According to the CBRE expert, datacentres are increasingly becoming a “soft target” for environmental lobbyists. He warned industry players to be mindful of existing legislation that datacentres could fall foul of, including being taxed for energy generation under the EU Emission Trading Scheme.

Datacentres and cloud computing are becoming a big target for Greenpeace's environmental campaigns because of their growth rate and the lack of use of sustainable energy.

In the US alone, $7.4bn a year is spent on cooling datacentres. In the UK, in the co-location sector alone, there are 217 facilities, with as many as 67 of them in London. The UK had up to 7.6 million square metres of datacentre space in 2011, according to DCD Intelligence research.

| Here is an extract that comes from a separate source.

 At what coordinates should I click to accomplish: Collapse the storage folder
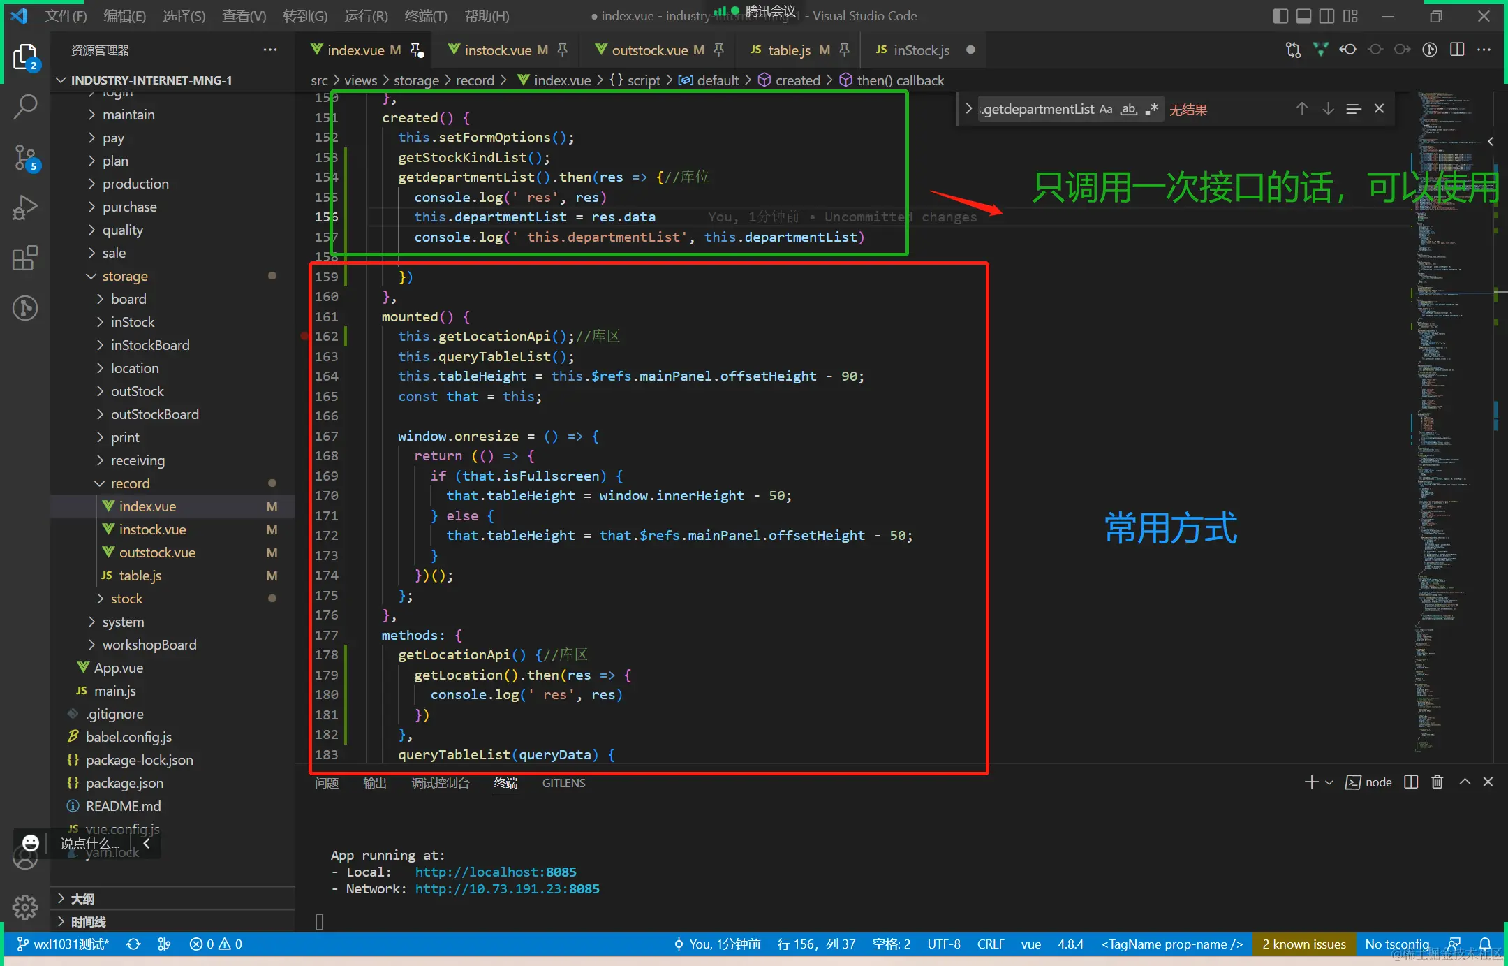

Environmental campaign groups have previously said that cloud providers operating large datacentres must step up their green IT efforts.

The cloud is driven by datacentres, which are currently overwhelmingly powered by dirty, coal-fired plants, according to Greenpeace’s 2012 report, How Clean is your Cloud?

Major operators 'stuck in the past'

In its 2014 IT energy report, Greenpeace blamed tech giants such as AWS and Twitter for not caring enough about the source of the energy they uses. Major datacentre operators, such as Amazon, Digital Realty and Twitter, are “stuck in the dirty energy past”, Greenpeace said. 

CBRE’s Acton welcomed the Climate Change Agreement (CCA) that came into effect on 1 July. Under the voluntary scheme, the UK government reduces carbon taxation for participants that achieve energy-efficiency targets.

He also urged managers to follow ISO’s work to create new standards relevant to datacentres, such as ISO 14040 on environmental management and ISO 50001 on energy management, which represent global standards for energy management.

He particularly stressed the CENELEC - ISO/IEC International Electrotechnology Commission’s new standard under development, EN50600, which aims to be a true international datacentre standard agreed by consensus and is being worked on by the British Standards Institute (BSI) as the UK's representative body.

Urging facilities managers to feed into the BSI, Acton said: “We can help design standards and legislation, yet at the minute the industry is not really aware of how to become involved.

“There is no doubt that legislation will increase – we are a soft target – as datacentres are consuming large amounts of energy and we don’t do anything that is tangibly useful (or certainly easily explained of defined), so we are going to get more legislation.

“But you need to watch this space and get involved with standards creation. By doing that, you can all help shape your own future.”